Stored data
*** Begin section ***

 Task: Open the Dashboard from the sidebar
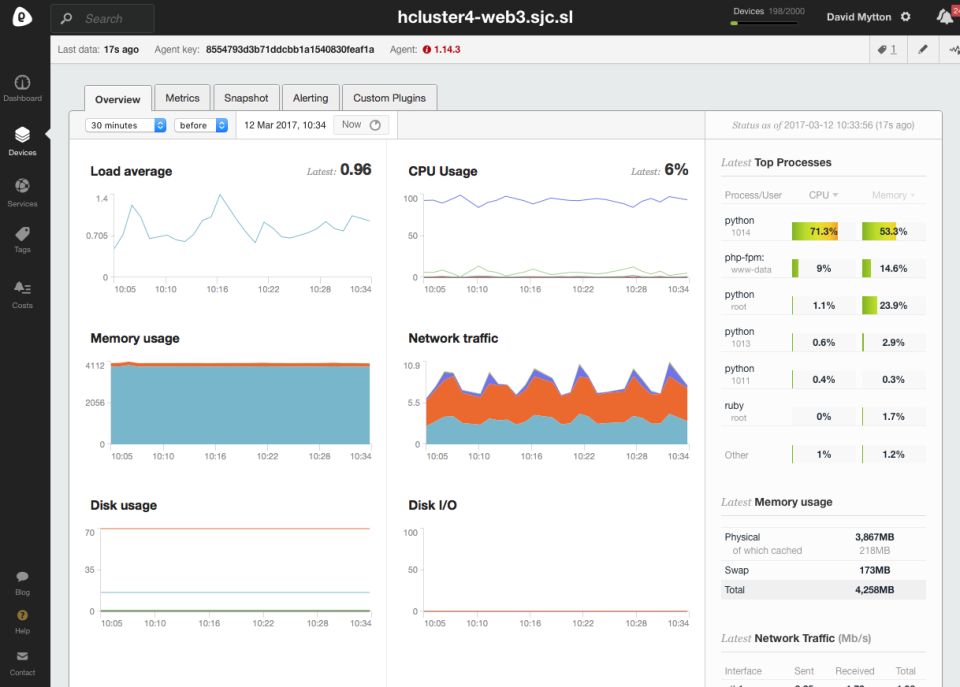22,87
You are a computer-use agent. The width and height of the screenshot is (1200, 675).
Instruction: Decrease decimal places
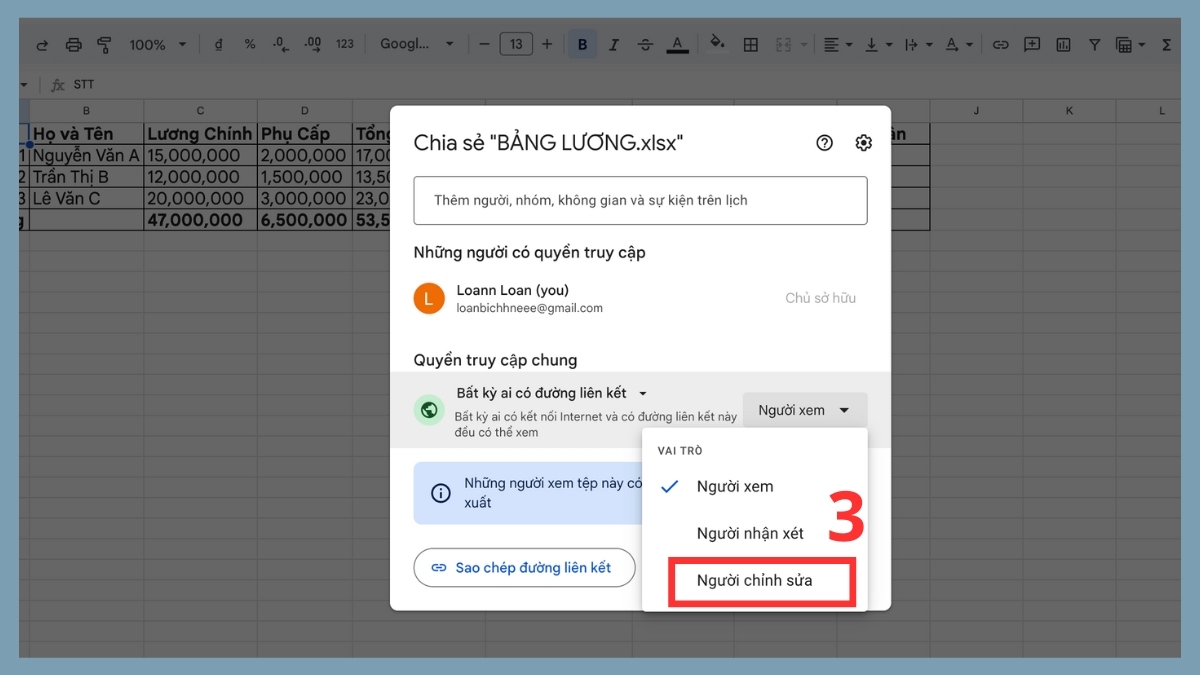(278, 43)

*** End section ***
*** Begin section ***

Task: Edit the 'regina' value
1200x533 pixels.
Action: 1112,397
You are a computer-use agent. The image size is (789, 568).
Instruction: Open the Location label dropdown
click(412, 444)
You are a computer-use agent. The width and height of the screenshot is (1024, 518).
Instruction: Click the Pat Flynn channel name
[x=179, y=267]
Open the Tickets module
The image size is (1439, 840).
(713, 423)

*** End section ***

§ **Exercise details**: Select all lines with the word "computer" from the entries above.

§ **Solution to the problem**:
You are a computer-use agent. The width and height of the screenshot is (1200, 675).
You are a computer-use agent. The image size is (789, 568).
You are a computer-use agent. The width and height of the screenshot is (1024, 518).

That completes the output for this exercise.